October 15, 2006

Orhan Pamuk and the Moral History of the Nobel Prize

I've started reading this year's Nobel Prize Winner Orhan Pamuk's Snow. It is a highly engrossing, enormously provocative novel of real beauty. The set-up is audacious: a moderately well-known Turkish poet returns from a self-imposed exile in Germany to a desolate corner of Turkey, where he hopes both to marry his college crush and to investigate a rash of suicides of young women, many of whom have ties to political Islam. He is marooned there by a huge snowstorm, and then it sort of turns into a collaborative project between Bahman Ghobadi and David Lynch. It's fantastic.

I also ran across a really interesting article in Salon about the moral histories of some of the past recipients of the Nobel Prize for literature. While we all now know about Gunter Grass and the Waffen-SS, I was surprised to find out that so many other winners had very checkered pasts, including, I was shocked to find out, Pablo Neruda.
The most shameful (and least known) episode, however, concerns Neruda, a lifelong, unrepentant Stalinist. During his stint at the Chilean Embassy in Paris dealing with asylum applications from Spanish Civil War refugees, Neruda is said to have heavily favored those who shared his hard-line beliefs when it came to issuing visas. One wonders how many of the rejected perished in concentration camps or wound up as slave laborers under Nazi and Vichy rule. There's also the little matter of Neruda's aiding and abetting under diplomatic cover an unsuccessful assassination attempt on Trotsky in Mexico in 1940, an action he defended his entire life.
Knut Hamsun gave his Nobel medal to Goebbels, Luigi Pirandello joined the Fascists early on, Wole Soyinka refused to stage a play of Animal Farm as it was anti-Stalinist, Jacinto Benevente and novelist Camilo José Cela collaborated with Franco, and Mikhail Sholokov was a plagiarist and a Stalinist shill.

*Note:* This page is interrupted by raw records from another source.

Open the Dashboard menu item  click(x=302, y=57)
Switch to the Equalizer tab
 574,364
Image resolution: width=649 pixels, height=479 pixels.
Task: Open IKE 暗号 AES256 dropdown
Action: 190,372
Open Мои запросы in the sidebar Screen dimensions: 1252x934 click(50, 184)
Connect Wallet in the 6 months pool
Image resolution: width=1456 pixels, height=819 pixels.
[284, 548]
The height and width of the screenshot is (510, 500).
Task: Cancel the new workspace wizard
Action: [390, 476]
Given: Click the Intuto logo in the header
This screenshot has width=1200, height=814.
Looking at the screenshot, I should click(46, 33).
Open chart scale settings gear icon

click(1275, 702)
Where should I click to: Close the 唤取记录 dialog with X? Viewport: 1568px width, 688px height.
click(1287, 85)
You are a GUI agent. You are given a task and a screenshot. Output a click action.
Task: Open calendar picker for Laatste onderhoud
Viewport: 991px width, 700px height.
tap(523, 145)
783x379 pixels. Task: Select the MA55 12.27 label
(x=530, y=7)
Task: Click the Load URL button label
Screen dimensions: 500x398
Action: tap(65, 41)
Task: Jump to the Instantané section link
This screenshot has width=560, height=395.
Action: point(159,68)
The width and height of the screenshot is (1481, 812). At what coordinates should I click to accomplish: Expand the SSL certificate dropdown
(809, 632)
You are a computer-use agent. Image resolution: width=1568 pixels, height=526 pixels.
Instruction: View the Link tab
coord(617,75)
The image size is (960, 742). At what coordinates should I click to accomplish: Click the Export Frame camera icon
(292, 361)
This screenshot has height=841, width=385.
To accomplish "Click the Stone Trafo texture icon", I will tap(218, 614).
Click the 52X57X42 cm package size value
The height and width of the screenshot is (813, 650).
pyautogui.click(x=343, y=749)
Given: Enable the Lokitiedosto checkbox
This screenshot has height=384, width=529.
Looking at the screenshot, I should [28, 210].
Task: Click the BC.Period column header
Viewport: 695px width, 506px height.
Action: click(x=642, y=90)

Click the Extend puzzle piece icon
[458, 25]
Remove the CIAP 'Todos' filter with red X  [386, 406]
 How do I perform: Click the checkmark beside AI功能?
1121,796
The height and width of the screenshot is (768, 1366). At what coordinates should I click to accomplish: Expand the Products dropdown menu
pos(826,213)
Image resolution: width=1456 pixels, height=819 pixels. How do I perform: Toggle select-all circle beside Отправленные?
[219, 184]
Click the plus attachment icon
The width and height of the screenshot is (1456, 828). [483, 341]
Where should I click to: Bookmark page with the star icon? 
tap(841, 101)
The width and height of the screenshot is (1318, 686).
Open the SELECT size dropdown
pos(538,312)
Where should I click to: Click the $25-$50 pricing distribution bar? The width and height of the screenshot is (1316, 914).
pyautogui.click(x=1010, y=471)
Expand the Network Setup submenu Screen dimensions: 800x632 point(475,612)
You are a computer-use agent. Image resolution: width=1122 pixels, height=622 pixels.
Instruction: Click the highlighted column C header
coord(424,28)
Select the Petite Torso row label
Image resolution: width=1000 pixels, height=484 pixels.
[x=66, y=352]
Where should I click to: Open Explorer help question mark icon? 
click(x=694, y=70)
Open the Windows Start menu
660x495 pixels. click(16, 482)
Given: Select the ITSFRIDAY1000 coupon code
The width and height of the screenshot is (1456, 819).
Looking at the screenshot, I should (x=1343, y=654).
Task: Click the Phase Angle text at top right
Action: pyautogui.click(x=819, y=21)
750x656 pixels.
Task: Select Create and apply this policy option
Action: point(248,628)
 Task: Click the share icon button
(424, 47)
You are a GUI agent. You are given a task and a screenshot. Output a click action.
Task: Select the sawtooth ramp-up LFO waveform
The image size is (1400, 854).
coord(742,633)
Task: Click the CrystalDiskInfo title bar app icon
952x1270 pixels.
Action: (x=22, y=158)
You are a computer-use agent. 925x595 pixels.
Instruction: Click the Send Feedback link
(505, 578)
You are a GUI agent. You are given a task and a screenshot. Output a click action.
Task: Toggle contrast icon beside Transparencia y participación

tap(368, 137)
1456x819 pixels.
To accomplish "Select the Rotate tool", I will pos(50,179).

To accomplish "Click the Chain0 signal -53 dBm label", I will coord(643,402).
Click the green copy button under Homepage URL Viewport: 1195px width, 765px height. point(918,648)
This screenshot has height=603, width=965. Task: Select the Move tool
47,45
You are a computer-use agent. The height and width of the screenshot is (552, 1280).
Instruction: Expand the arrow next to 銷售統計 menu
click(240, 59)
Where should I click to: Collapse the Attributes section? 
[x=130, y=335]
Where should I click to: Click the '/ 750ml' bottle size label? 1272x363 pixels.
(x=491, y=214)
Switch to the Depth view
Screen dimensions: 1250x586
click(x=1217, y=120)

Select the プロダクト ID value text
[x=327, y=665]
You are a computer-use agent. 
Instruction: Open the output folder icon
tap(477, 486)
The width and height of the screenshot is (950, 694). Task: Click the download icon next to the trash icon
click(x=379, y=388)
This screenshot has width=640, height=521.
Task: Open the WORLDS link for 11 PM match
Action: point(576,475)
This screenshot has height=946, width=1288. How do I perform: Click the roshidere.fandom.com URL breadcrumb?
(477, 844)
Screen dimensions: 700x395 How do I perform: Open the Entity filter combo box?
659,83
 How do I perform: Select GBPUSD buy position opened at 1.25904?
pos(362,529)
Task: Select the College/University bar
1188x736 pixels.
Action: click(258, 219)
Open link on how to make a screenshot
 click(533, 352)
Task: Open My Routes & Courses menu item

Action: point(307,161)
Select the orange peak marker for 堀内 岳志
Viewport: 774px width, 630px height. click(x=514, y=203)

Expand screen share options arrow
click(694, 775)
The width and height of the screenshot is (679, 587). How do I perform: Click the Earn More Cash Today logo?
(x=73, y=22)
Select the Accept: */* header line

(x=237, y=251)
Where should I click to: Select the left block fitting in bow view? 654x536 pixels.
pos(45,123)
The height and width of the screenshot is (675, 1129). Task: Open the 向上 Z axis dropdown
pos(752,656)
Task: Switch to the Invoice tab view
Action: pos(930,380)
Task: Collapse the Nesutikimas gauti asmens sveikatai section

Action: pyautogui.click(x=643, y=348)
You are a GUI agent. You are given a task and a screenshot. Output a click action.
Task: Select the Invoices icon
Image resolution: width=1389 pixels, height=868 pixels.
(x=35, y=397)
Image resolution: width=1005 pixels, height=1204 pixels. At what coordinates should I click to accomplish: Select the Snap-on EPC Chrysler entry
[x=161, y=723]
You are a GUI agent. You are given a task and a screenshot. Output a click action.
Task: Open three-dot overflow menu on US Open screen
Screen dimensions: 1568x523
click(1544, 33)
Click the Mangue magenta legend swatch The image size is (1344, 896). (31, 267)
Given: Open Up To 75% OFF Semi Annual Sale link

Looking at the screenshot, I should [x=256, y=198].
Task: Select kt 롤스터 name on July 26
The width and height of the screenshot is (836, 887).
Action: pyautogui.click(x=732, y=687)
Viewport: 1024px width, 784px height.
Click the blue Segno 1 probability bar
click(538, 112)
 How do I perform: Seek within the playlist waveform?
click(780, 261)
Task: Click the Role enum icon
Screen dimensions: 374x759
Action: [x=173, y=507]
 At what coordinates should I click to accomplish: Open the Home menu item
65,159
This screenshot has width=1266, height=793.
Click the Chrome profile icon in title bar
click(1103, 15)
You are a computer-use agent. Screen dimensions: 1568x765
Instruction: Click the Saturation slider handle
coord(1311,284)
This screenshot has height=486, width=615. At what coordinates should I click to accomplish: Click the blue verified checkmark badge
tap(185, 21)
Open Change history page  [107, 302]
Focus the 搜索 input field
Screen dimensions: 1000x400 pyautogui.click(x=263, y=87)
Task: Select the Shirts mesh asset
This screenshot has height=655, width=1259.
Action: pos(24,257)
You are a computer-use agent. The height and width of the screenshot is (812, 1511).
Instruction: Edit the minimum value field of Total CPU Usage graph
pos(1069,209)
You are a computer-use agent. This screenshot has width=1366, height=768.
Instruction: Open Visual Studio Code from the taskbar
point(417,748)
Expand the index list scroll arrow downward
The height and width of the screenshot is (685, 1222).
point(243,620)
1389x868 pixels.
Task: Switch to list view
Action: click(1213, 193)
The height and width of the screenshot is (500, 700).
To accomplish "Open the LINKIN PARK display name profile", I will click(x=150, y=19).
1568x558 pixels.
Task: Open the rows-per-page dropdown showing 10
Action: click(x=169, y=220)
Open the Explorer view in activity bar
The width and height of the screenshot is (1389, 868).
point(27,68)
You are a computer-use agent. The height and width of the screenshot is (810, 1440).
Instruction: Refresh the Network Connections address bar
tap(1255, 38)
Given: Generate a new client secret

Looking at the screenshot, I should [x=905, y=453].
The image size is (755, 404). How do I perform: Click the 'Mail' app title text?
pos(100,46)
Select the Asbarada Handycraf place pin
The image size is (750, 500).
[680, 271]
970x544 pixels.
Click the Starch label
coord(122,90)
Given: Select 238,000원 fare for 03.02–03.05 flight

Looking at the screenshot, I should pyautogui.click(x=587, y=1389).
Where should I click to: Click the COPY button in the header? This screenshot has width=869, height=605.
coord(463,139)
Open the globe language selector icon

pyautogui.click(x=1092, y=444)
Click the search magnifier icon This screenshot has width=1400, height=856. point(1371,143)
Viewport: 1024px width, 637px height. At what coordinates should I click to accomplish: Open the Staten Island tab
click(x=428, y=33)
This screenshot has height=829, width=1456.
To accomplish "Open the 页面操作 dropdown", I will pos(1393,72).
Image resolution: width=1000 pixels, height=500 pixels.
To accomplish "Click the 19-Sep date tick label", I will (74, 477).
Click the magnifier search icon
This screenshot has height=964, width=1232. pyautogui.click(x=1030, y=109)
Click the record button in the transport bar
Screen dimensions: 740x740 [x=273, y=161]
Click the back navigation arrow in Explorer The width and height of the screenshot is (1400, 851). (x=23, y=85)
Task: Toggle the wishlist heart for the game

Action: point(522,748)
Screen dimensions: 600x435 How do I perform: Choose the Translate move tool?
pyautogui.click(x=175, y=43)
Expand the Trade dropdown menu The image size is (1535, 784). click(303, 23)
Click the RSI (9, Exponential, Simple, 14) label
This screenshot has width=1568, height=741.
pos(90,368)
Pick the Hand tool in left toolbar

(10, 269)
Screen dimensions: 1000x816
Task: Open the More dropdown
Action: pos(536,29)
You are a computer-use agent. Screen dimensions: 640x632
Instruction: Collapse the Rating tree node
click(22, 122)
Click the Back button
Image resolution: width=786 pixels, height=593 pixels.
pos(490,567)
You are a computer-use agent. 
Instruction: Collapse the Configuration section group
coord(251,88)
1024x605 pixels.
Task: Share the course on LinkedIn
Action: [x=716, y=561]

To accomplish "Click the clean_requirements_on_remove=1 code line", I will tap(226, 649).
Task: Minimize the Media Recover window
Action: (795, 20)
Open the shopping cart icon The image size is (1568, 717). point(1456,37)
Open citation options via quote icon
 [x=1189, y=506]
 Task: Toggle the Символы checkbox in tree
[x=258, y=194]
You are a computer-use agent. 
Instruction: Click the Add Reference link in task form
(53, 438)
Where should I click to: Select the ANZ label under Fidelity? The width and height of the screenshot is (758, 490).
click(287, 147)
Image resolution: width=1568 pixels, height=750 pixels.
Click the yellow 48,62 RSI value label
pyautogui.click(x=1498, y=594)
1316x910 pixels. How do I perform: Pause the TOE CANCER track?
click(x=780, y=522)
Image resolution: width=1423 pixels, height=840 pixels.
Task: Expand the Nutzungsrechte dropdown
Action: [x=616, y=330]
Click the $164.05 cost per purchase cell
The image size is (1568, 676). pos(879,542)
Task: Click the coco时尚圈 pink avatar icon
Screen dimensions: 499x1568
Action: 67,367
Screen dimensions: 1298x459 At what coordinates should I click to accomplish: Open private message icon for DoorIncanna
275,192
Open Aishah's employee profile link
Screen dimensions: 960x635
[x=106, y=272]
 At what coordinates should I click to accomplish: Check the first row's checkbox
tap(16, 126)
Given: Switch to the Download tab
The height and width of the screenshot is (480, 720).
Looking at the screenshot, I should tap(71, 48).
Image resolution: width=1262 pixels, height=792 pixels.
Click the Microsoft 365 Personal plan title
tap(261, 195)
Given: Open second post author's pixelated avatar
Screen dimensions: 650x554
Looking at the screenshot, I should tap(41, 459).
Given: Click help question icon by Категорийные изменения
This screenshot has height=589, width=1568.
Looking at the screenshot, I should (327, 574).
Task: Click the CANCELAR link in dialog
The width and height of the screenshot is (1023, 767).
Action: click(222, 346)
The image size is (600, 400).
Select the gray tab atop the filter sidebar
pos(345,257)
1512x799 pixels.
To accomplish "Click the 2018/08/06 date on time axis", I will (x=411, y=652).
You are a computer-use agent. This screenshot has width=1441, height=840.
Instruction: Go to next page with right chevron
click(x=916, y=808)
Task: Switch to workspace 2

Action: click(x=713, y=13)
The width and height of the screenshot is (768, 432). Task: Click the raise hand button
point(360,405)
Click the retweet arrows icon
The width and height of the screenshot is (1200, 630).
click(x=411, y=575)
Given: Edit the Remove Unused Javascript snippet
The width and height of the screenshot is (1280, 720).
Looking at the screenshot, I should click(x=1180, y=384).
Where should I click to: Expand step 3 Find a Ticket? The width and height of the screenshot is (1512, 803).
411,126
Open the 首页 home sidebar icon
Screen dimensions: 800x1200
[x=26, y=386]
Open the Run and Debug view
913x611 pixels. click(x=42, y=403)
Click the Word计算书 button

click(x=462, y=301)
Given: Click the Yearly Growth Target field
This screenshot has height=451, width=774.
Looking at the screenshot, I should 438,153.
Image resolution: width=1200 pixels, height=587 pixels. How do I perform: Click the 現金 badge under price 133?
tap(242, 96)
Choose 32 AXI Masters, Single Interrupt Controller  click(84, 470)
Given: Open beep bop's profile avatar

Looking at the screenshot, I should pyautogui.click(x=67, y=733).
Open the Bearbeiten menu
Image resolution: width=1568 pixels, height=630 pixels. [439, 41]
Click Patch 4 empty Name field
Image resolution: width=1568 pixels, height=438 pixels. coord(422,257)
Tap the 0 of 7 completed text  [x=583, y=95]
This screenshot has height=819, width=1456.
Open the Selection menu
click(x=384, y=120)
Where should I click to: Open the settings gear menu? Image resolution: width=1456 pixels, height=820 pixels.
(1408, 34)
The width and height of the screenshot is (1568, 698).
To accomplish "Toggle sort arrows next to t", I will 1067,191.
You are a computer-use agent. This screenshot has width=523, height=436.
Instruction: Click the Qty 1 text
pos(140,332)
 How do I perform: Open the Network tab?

Of course, the committee does keep some people from receiving the prize for certain reasons—Celine and Pound's anti-Semitism was far too well-known to honor them, and Bertolt Brecht cuckolded one of the prize committee members, so you don't see any of their names on the list.

2 comments:

  1. Anonymous11:12 PM

    Fascinating article, thanks for pointing it out. It does not say, however, that Brecht cuckolded a member of the prize committee--only that "his philandering...was rumored to have irked a cuckold who sat on the committee." Do you know something I don't here?

    ReplyDelete
  2. No, i just read that as insinuating that one of Brecht's escapades happened to be the wife of a man on the committee--you're probably right, it was more likely disapproval than actual cuckolding that caused his "irking."